Around 5am ET, NASA’s Cassini Spacecraft dove through the gap between Saturn and its rings. The Twitter account used to document the mission sent out a message announcing the descent. “Shields Up!” they tweeted. “As we pass over #Saturn, we’re turning our high-gain antenna into a shield RIGHT NOW to deflect oncoming ring particles.”
Cassini is entering a region no spacecraft has ever explored. Because the antenna normally used to send images will now act as a shield, Cassini will be out of contact with Earth for at least a day.
“No particles larger than smoke particles are expected,” NASA says, “but the precautionary measure is being taken on the first dive.”
The data collected by the spacecraft during the dive will be sent back to the Cassini team, who will use the information to gauge the atmosphere of the ring for future dives.
Two days ago, Cassini captured an image of Saturn’s moon, Titan, on its final flyby.

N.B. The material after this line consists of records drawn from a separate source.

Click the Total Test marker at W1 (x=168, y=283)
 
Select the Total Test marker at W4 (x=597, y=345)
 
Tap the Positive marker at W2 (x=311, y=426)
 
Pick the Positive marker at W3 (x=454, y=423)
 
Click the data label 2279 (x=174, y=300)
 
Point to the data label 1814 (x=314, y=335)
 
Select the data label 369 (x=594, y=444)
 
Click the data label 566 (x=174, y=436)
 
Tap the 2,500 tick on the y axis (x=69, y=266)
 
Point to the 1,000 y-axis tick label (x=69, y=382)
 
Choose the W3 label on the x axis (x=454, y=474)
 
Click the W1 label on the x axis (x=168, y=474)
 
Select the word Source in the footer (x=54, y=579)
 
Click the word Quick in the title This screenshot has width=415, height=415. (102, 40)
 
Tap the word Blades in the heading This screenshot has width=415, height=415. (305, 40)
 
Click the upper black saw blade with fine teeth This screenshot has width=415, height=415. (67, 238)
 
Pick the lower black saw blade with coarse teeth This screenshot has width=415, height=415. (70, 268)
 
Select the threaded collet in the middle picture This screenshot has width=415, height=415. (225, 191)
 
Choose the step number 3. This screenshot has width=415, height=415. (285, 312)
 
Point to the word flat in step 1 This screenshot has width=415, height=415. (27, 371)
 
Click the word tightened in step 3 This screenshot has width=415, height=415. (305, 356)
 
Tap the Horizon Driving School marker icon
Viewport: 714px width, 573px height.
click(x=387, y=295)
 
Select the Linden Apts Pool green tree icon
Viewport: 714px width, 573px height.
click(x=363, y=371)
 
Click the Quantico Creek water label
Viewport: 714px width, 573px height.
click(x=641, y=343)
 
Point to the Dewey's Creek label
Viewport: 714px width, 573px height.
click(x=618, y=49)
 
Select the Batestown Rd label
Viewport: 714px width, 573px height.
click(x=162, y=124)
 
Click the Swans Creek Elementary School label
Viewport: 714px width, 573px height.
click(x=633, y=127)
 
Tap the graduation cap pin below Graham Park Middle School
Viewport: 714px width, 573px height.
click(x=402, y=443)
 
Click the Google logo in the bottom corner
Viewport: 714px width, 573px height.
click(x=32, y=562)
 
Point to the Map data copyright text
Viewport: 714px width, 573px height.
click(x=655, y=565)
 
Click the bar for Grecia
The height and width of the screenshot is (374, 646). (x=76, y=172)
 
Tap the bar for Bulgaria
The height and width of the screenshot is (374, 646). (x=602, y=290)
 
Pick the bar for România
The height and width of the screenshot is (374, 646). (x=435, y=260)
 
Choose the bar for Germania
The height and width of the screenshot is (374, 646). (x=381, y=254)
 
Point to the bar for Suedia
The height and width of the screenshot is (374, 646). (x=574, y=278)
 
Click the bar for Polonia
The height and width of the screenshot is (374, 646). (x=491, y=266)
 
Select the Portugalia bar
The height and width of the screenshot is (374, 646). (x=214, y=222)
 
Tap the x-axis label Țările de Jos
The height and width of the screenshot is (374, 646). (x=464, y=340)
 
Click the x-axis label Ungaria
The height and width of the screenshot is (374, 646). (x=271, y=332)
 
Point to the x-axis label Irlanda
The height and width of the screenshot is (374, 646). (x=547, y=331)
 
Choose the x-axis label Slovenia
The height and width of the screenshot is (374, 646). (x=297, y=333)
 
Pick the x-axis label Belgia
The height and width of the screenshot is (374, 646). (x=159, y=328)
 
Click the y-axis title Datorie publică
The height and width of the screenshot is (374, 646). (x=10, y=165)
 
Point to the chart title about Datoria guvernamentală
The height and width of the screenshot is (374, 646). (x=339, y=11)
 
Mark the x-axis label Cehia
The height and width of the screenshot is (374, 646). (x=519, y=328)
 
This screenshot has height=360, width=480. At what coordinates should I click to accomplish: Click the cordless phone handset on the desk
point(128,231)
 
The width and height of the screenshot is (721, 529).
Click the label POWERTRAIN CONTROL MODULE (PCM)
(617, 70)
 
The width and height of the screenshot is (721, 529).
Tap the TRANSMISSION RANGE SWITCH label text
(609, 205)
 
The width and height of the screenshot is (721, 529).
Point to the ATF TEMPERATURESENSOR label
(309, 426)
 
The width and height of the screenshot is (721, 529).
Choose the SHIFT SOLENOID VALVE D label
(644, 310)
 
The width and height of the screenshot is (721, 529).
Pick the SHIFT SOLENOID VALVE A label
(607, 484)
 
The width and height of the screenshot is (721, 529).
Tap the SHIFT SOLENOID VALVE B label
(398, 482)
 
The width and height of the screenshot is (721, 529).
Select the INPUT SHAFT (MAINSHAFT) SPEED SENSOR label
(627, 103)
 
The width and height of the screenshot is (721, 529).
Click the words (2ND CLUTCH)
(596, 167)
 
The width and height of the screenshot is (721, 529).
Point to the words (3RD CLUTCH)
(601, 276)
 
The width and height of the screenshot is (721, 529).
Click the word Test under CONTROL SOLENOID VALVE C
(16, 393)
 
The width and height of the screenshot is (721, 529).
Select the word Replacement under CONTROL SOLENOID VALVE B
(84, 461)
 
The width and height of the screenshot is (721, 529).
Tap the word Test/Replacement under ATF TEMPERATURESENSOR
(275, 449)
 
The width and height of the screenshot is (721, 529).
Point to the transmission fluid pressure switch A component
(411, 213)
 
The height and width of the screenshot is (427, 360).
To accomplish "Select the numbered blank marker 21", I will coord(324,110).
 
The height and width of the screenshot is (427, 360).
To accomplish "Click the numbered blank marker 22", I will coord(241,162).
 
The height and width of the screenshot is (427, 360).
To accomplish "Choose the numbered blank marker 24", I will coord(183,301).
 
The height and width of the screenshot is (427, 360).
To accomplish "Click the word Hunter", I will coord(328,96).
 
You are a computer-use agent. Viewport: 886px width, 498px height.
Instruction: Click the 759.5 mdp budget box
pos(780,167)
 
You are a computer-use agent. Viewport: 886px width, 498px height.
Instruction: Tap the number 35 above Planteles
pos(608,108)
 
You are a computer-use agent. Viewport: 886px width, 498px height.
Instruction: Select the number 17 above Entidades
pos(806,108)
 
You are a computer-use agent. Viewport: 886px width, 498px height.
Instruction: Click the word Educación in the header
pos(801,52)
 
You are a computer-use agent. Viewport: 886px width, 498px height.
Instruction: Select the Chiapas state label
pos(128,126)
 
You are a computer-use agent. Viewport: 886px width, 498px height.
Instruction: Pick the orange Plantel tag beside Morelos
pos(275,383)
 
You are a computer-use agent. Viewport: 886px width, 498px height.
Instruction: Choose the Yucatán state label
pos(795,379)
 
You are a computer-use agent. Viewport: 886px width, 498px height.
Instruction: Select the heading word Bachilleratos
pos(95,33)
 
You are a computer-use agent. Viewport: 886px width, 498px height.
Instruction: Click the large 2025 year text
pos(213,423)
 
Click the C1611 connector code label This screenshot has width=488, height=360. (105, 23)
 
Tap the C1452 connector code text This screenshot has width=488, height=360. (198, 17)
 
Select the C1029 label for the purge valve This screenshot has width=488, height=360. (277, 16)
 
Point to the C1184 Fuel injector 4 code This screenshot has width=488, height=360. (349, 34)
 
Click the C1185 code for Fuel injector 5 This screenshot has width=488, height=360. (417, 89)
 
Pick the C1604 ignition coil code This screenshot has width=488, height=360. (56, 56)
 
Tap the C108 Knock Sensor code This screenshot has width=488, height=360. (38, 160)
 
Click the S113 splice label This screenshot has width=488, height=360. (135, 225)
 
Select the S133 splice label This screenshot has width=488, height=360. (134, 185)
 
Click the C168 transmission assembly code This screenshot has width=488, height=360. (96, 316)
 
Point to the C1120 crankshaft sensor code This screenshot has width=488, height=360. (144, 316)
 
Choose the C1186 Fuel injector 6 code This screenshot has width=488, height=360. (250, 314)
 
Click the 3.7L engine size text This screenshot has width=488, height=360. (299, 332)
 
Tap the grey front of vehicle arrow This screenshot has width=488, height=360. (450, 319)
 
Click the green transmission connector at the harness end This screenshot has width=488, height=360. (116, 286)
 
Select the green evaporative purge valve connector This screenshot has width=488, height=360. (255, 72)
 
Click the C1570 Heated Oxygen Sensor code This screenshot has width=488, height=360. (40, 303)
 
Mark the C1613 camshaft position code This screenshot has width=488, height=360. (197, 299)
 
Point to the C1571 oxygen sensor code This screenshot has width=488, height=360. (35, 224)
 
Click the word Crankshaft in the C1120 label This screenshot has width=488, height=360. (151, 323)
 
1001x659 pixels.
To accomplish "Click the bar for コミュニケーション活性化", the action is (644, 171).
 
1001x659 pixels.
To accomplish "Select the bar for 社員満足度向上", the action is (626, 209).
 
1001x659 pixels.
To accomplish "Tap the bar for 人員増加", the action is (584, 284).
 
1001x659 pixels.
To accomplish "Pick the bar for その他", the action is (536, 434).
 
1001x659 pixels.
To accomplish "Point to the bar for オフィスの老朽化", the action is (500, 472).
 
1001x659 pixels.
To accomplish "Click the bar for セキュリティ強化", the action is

This course of action put the spacecraft into its last act, which NASA is calling Cassini’s Grand Finale. Using Titan’s gravity to bend its path, Cassini will begin a series of 22 dangerous dives between the ring and Saturn, which will end with a plunge into Saturn itself, destroying the spacecraft. The mission will conclude in September, just shy of the 20-year anniversary. Cassini first began its journey in 1997.
If all goes to plan, NASA hopes to regain contact with Cassini no earlier than 3:30am ET. They estimate images will come shortly after.